Please extract the listing below from the line with "Given: Select the Related Accounts sub-tab" to the line with "pyautogui.click(x=146, y=50)", copying each line word for word and leaving out the pictures.
BEGIN Material provided
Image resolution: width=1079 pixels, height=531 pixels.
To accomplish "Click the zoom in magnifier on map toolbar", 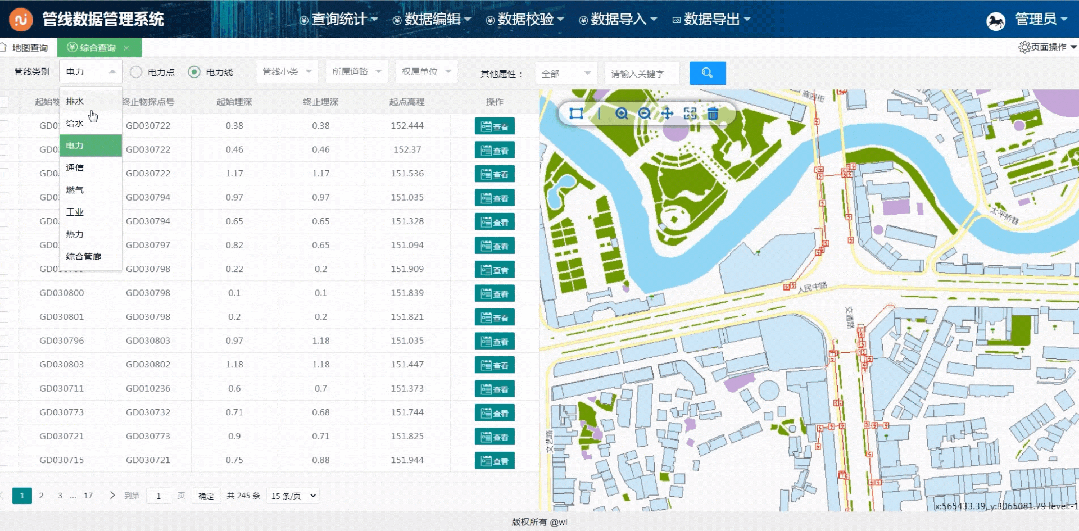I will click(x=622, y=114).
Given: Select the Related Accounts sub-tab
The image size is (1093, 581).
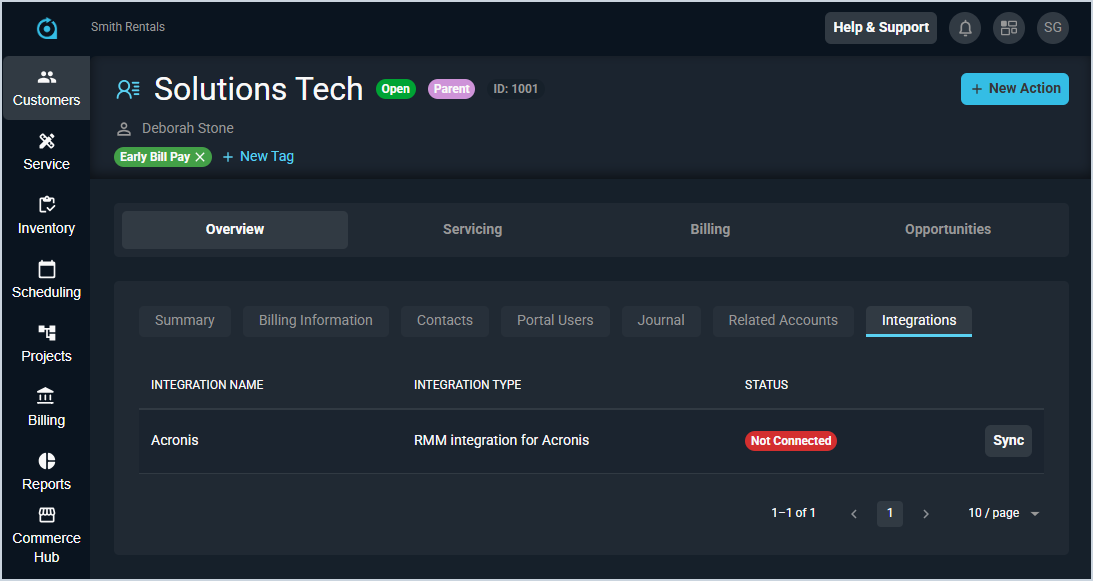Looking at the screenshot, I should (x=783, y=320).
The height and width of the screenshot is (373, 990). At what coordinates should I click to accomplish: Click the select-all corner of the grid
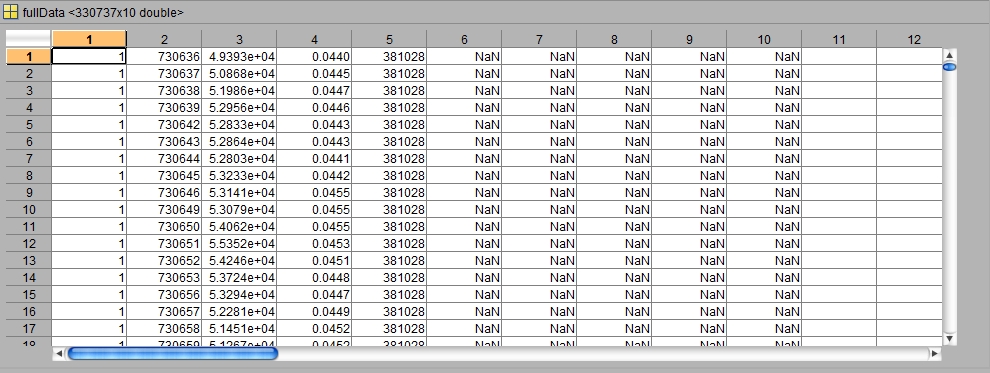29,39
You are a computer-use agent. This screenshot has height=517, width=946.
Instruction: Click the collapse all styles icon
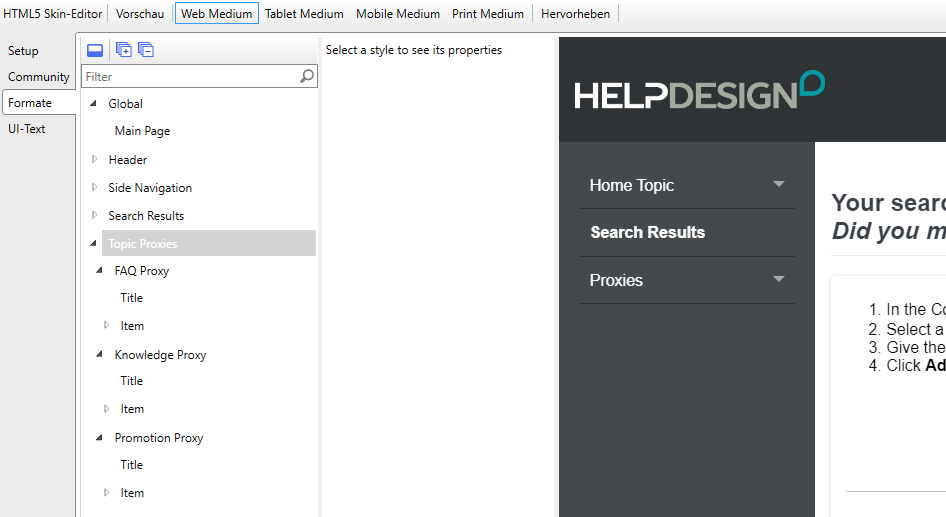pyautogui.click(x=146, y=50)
END Material provided
BEGIN Material provided
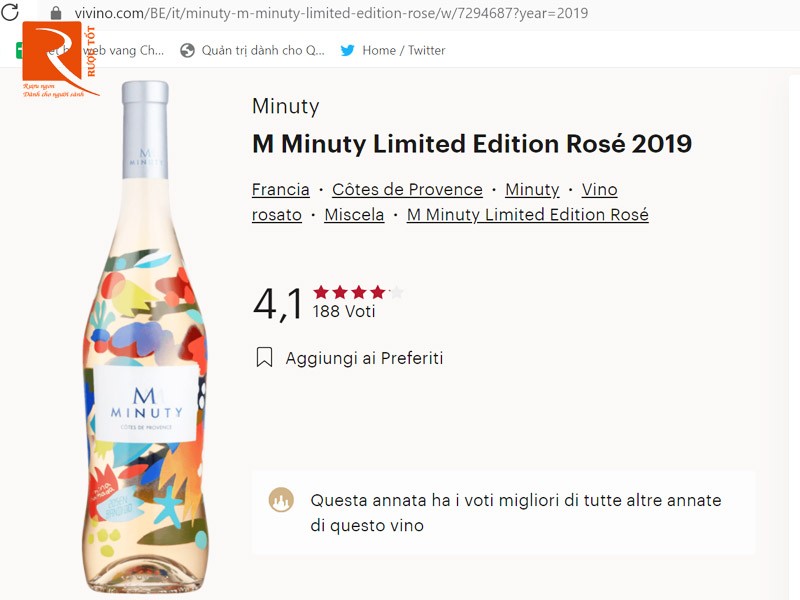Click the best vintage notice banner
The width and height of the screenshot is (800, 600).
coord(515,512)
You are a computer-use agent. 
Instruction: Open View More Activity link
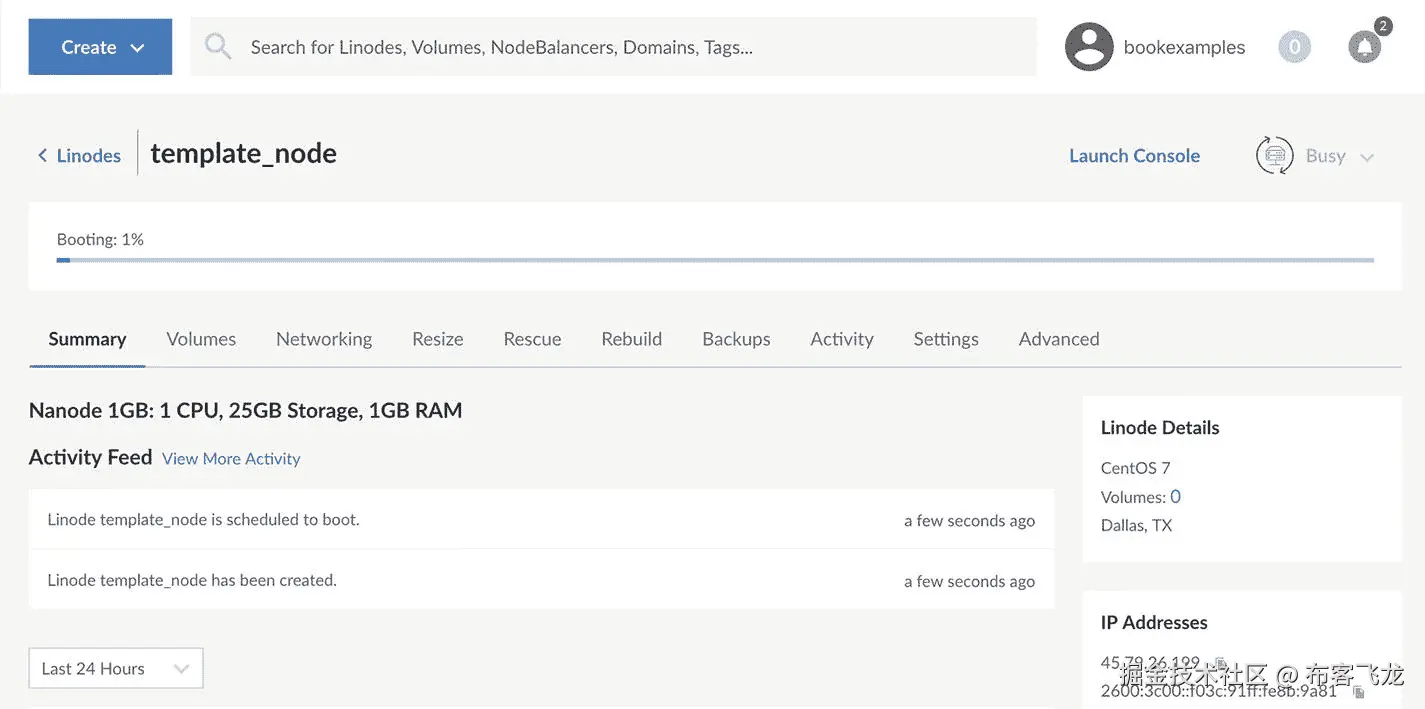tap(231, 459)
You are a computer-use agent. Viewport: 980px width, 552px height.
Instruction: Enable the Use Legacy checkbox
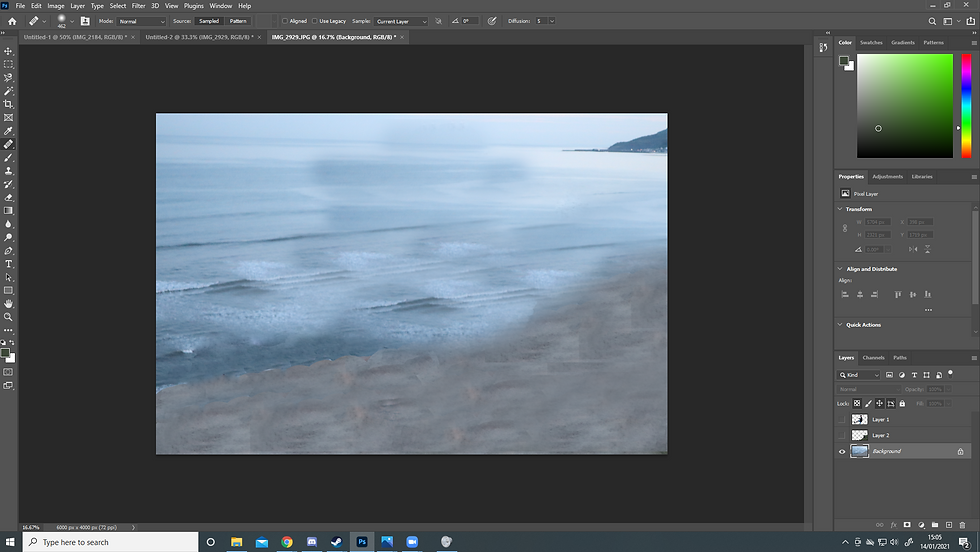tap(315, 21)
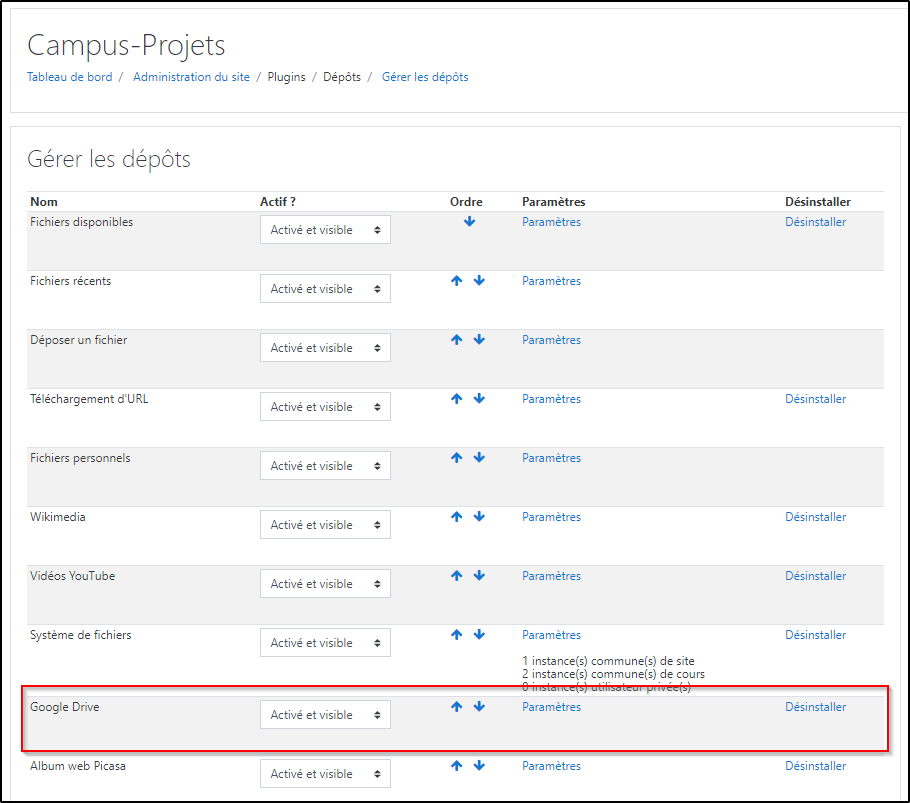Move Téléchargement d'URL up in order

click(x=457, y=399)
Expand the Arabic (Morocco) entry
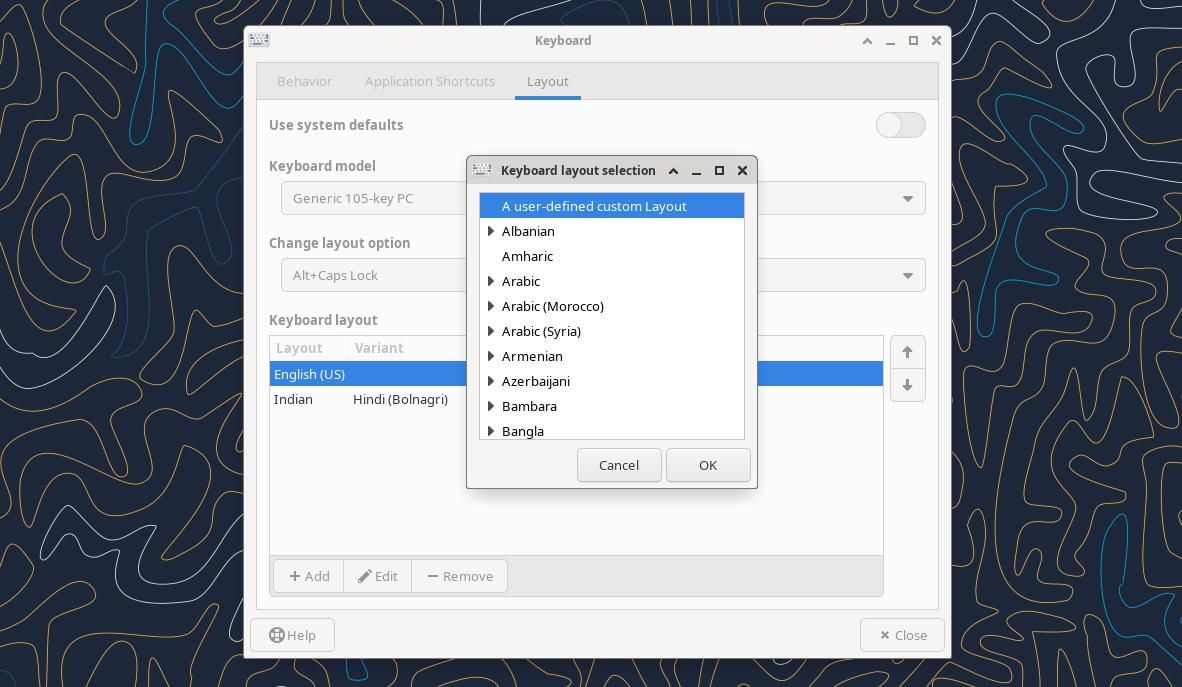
END Material provided
BEGIN Material provided
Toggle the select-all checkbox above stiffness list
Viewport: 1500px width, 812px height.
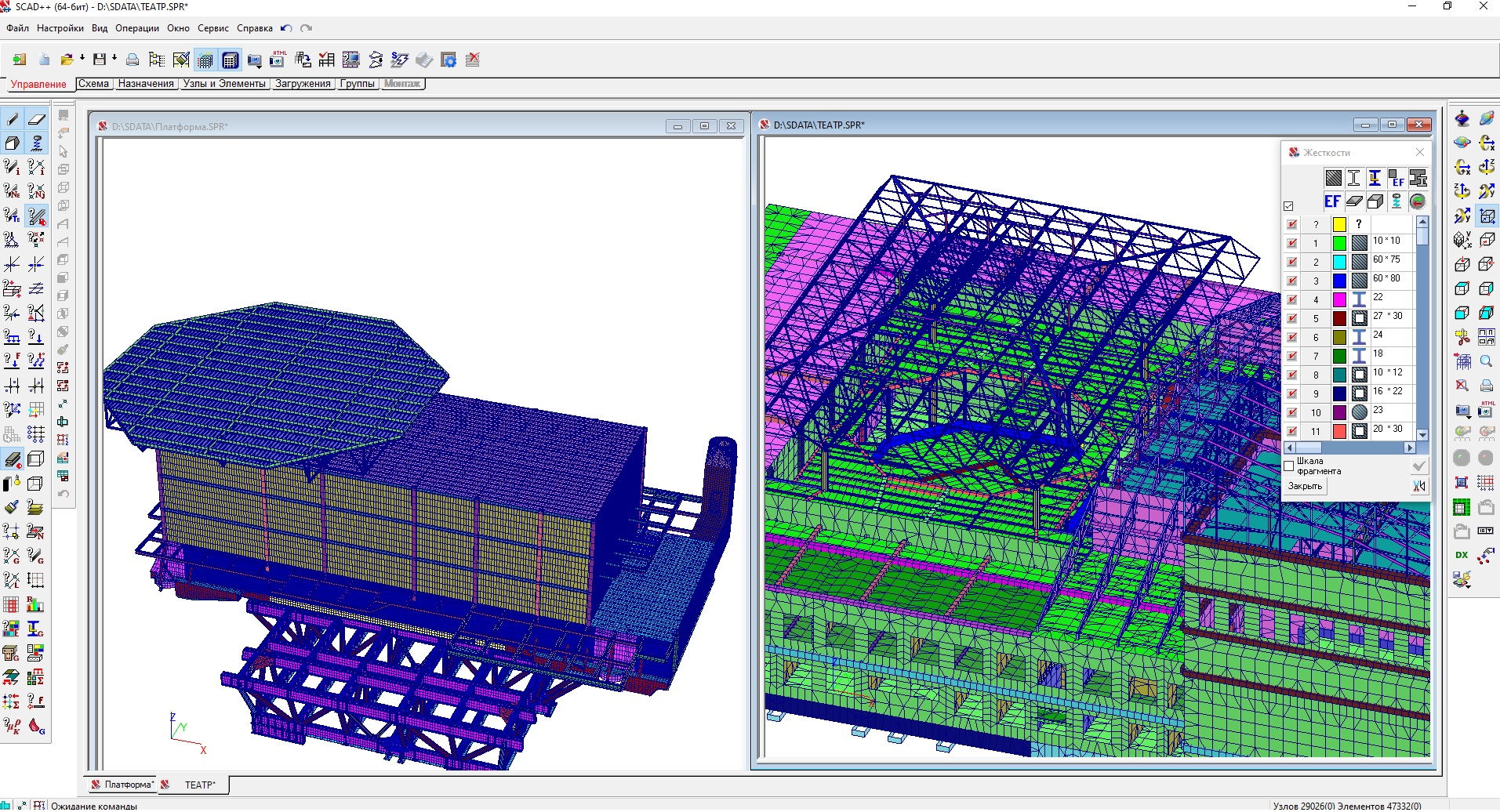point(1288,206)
END Material provided
◆ Exercise result ◆
Given: Select the Related Accounts sub-tab
The image size is (1093, 581).
Looking at the screenshot, I should (x=783, y=320).
The height and width of the screenshot is (373, 990). At what coordinates should I click to accomplish: Click the select-all corner of the grid
29,39
You are a computer-use agent. This screenshot has height=517, width=946.
Instruction: Click the collapse all styles icon
pyautogui.click(x=146, y=50)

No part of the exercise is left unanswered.